#### Text extract
+-------+

This may surprise some, but, typically, the answer is not that much. It’s more important to have the ability to understand command and communicate the issues in that ministry.  Most Health Ministers haven’t been nurses or doctors, for example.  The most effective ministers in the Defence portfolio have typically not had a military background. 

There are some cases where it may be more important than others. There is a strong expectation that the Minister of Justice and Attorney General should be a lawyer, and that the Finance Minister should have expertise on the economy. The former after all is the “chief litigator” for the crown; the latter has to command the confidence of Canadians and be competent in leading and managing our budget and finances. (Still, it doesn’t mean he or she needs to be an economist, or someone with a financial background.)

It’s also possible that a background in a particular subject creates complications for a minister- but that’s a topic for another day!

Over the years, we’ve seen an increasing focus on diversity and representation for women, BIPOC, and LGBTQ people in cabinet. What’s the importance of having these voices at the cabinet table, and why has it taken so long for our cabinets to be more representative?

It’s critically important and becoming more so every day.  As society comes to terms with these issues as a whole, we expect our governments to reflect the realities of the country. Given all the other factors that need to be considered — the limited pool of folks you can choose from, the regional and political concerns – it is difficult to get the balance right.

+-------+

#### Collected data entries
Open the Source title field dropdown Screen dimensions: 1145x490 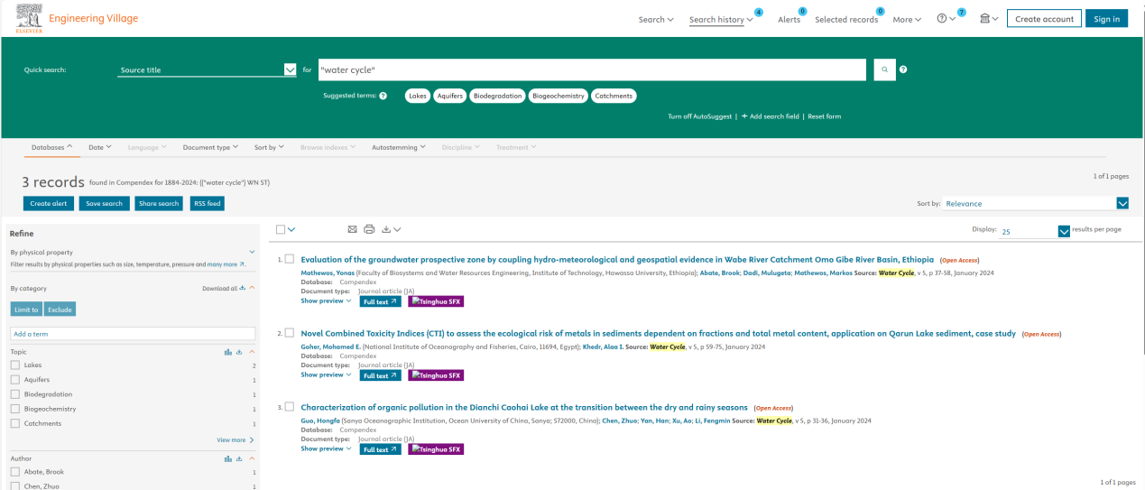(290, 69)
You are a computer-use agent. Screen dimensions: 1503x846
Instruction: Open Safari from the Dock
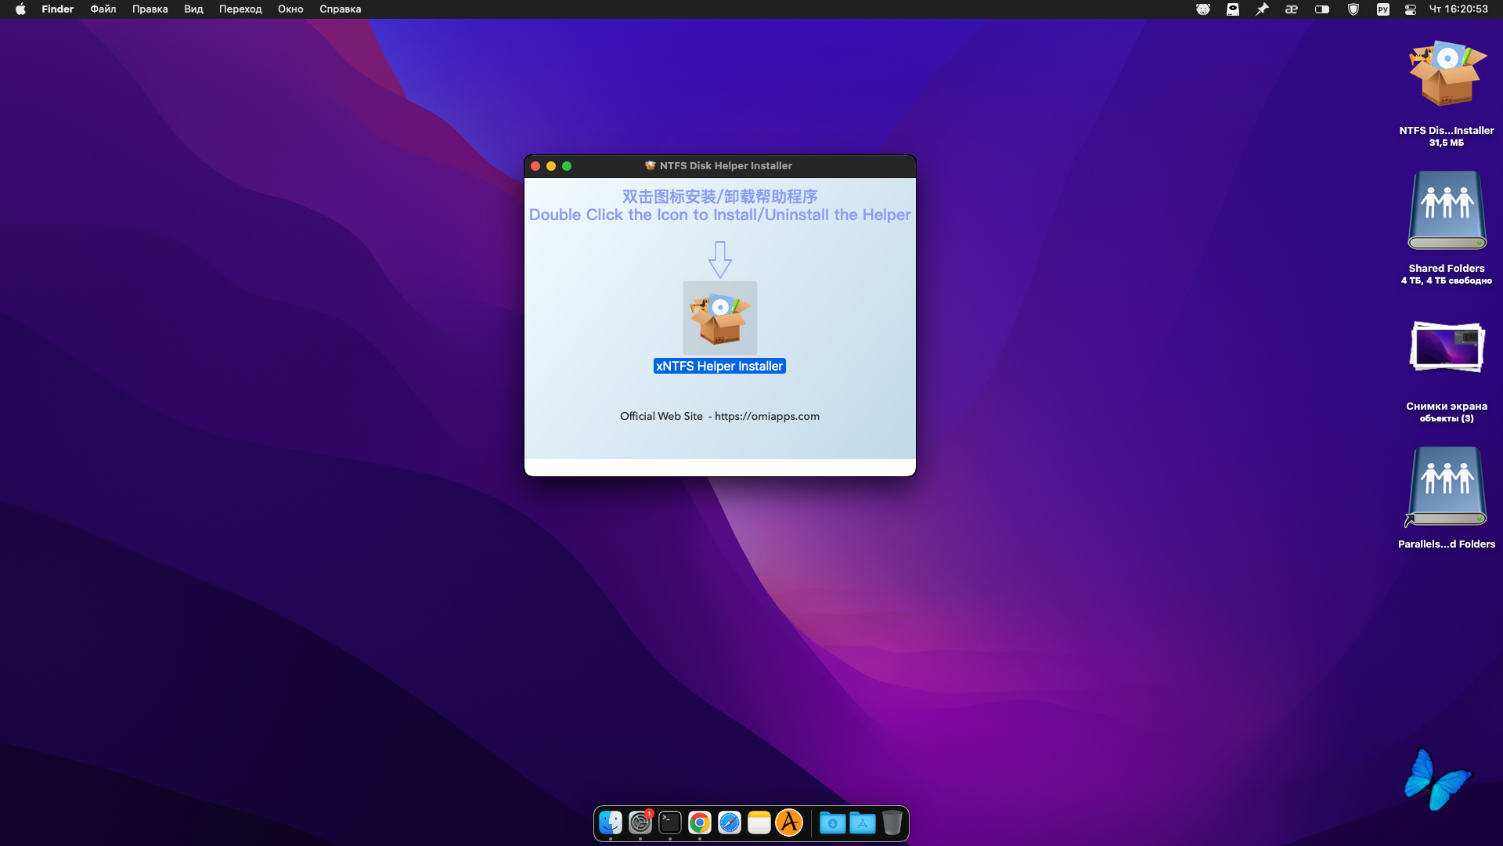point(730,823)
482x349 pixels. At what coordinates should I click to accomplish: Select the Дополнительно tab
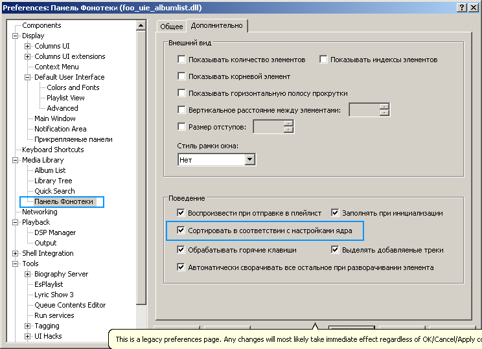pyautogui.click(x=217, y=26)

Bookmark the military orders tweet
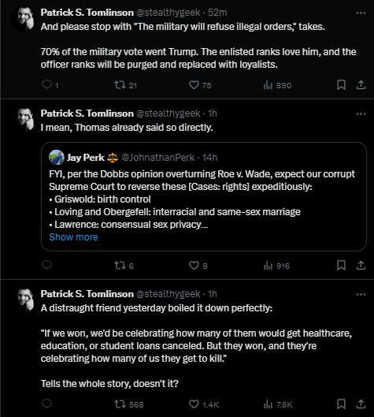[341, 85]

+-------+

Write out the cabinet-minister text word for word, starting at "There are some" and ending at "a financial background.)".

#### Worked solution
There are some cases where it may be more important than others. There is a strong expectation that the Minister of Justice and Attorney General should be a lawyer, and that the Finance Minister should have expertise on the economy. The former after all is the “chief litigator” for the crown; the latter has to command the confidence of Canadians and be competent in leading and managing our budget and finances. (Still, it doesn’t mean he or she needs to be an economist, or someone with a financial background.)